Voici un livre important. Ne nous laissons pas abuser par son titre discret et son illustration de couverture idyllique. Mine de rien, il montre, avec une maîtrise exceptionnelle, comment et pourquoi l’histoire des femmes est un moteur puissant de l’histoire tout court. On pourrait croire que l’accouchement sans douleur concerne seulement le confort des parturientes. On découvre ici que cette « révolution oubliée » a bouleversé non seulement l’histoire du corps, de la santé, de la douleur, mais aussi celle des sciences médicales, bien au delà de l’obstétrique, et encore l’histoire des idées et des mentalités, et tout autant l’histoire politique et économique, pendant et après la guerre froide. Les connexions entre ces différents domaines apparaissent progressivement, comme dans un suspense, révélant peu à peu l’ampleur prise par le sujet.

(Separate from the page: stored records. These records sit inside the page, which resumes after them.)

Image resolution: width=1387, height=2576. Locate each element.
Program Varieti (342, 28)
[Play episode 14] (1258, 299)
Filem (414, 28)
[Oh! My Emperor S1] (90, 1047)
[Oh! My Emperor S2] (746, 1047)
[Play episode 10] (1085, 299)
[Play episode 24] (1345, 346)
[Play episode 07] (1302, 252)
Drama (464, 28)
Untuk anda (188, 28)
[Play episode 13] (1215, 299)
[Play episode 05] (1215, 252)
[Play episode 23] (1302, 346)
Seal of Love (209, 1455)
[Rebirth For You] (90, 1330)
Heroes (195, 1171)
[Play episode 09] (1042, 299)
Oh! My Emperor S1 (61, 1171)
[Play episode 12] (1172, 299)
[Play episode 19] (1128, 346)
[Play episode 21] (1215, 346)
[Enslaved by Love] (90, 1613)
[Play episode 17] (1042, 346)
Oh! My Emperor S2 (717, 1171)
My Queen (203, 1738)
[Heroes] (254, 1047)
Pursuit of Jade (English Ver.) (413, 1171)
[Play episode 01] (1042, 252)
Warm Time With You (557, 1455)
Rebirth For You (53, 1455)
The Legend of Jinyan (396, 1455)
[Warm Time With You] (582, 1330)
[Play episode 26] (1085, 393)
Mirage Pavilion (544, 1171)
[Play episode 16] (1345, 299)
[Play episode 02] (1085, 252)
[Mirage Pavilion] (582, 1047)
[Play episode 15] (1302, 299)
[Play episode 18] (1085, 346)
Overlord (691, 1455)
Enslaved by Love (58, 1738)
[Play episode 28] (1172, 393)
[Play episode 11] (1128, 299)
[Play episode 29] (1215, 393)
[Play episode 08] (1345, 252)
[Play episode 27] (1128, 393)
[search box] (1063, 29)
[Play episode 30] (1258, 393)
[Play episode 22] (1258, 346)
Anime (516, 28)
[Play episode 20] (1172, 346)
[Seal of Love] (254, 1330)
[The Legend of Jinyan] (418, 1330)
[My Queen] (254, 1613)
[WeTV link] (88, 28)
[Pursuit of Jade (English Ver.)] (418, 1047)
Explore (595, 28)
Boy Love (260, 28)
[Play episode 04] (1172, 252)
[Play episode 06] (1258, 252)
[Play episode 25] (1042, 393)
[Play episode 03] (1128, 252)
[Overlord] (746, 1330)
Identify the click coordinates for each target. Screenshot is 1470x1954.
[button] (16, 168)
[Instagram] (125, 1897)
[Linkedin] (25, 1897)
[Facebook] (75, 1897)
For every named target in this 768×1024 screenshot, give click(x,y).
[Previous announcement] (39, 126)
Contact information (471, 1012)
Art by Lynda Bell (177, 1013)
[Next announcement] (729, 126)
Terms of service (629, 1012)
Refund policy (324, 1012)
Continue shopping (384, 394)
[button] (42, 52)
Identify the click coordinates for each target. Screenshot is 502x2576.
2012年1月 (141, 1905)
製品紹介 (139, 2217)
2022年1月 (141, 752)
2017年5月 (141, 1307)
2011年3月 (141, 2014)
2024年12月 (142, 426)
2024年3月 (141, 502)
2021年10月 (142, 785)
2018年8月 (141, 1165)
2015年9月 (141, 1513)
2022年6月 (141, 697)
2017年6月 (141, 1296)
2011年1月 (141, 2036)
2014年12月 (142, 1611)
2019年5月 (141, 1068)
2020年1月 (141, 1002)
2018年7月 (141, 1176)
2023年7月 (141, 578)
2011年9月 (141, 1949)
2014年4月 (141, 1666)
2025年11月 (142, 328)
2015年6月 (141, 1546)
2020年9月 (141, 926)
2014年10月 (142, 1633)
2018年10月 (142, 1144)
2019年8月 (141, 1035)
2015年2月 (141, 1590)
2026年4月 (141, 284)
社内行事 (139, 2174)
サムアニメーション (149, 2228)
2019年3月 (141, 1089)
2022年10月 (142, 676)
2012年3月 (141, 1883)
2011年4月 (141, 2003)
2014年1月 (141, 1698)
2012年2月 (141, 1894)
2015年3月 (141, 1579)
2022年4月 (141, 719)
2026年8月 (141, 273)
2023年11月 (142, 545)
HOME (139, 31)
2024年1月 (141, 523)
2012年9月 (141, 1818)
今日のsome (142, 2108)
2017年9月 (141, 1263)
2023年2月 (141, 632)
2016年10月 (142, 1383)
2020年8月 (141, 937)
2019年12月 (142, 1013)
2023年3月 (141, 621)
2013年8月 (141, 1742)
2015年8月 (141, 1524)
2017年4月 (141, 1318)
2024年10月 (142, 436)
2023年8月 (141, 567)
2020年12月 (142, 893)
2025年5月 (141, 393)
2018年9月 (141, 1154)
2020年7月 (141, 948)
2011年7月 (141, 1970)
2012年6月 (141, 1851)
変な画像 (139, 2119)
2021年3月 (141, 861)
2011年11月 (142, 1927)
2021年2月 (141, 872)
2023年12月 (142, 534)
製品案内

La diversité des sources, l’abondance des notes, la richesse de la bibliographie, la qualité d’une écriture à la fois dense et limpide feraient honneur à une thèse d’Etat. Un index recense plus de 350 acteurs : presque tous, au fil des pages, font l’objet d’une biographie précise et souvent d’un portrait nuancé. L’ouvrage est en effet peuplé, animé par une foule d’hommes et de femmes passionnés, militants, parfois généreux jusqu’à l’abnégation, parfois aveuglés par l’esprit de parti. Leur élan, leur conviction, rend la lecture tout à fait entraînante. Les deux auteurs se sont équitablement partagé le travail : les cinq premiers chapitres sont écrits par Marianne Caron-Leulliez, les cinq autres par Jocelyne George, sans qu’on perçoive de l’une à l’autre aucune rupture de ton ou de style. Leur récit, respectueux de la chronologie, n’est pourtant pas linéaire. De nombreux retours en arrière sont nécessaires pour expliquer au bon moment l’émergence de nouveaux éléments. Cet éclairage est toujours précis et sûr. Et lorsqu’il s’agit de courants de pensée complexes, issus par exemple des thèses de Pavlov ou de celles de Freud, l’information et la pédagogie des auteurs sont particulièrement appréciables.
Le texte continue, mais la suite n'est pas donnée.